Study of the religion of the Etruscans is made difficult by the lack of texts in the Etruscan language.  But with the aid of archaeological excavations, inscriptions, Latin and Greek texts, and representations in art, it is possible to reconstruct some of the striking rituals of Etruscan religion, especially in regard to prophecy and divination. Various mythoritual elements in Etruscan art and archaeology will be explored:  the reading of lightning and thunder as showing the will of the gods;  the ritual hammering of the nail into the door or wall of a temple to mark fate and the passage of time; the representations of birds of omen in art and in Etruscan books. The Etruscans had an elaborate concept of a 16-part cosmos and the habitations of the gods which will be detailed in the lecture.

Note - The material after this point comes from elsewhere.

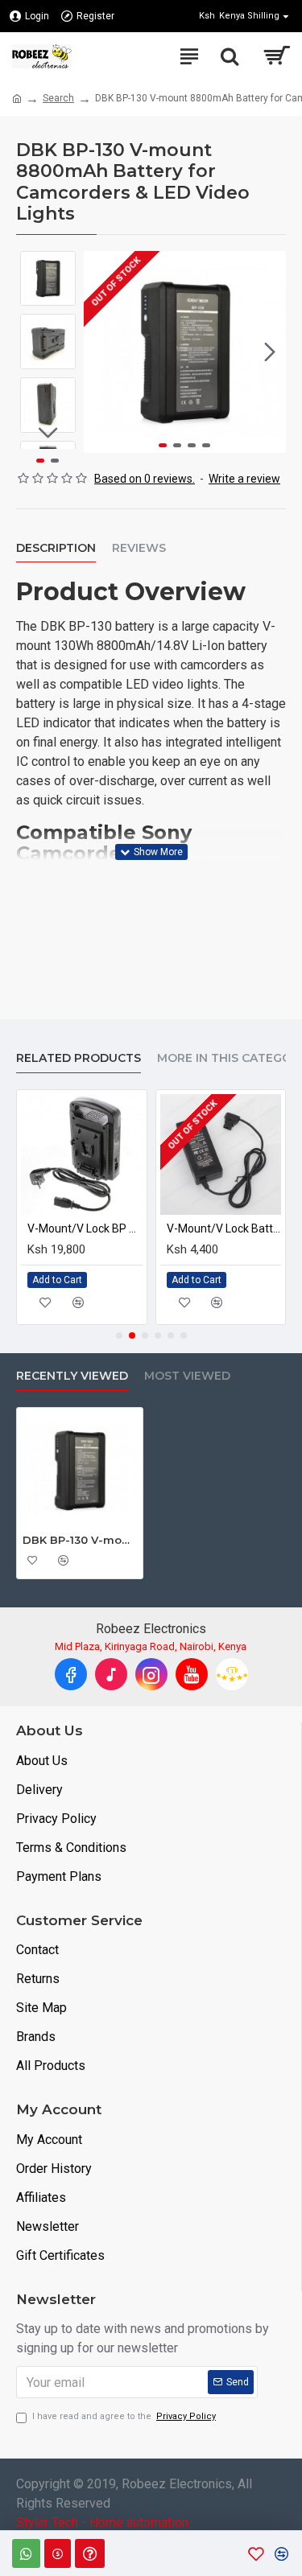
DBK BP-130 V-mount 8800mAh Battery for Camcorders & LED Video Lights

The lecture includes the intriguing myth of Tages, the magic child who popped out of a ploughed furrow at Tarquinia and revealed the principles of Etruscan religion (the Etrusca disciplina),  which were then written down by the hero Tarchon. Excavations at Tarquinia have produced an amazing find, a burial of an epileptic child near a great cavity in the earth and a stone altar,  that may have given rise to the myth or served as a confirmation of its reality. Divination is further examined in regard to the reading of the liver of sacrificial animals, seen in representations of the Etruscan seer Umaele and the Greek priest Chalchas. 



Short bibliography and/or website on lecture topic (for lay reader):

Nancy T. de Grummond and Erika Simon,  The Religion of the Etruscans, Austin: University of Texas Press, 2006. 

Nancy T. de Grummond,  Etruscan Myth, Sacred History and Legend, Philadelphia: U. of Pennsylvania Museum of Archaeology and Anthropology, 2006.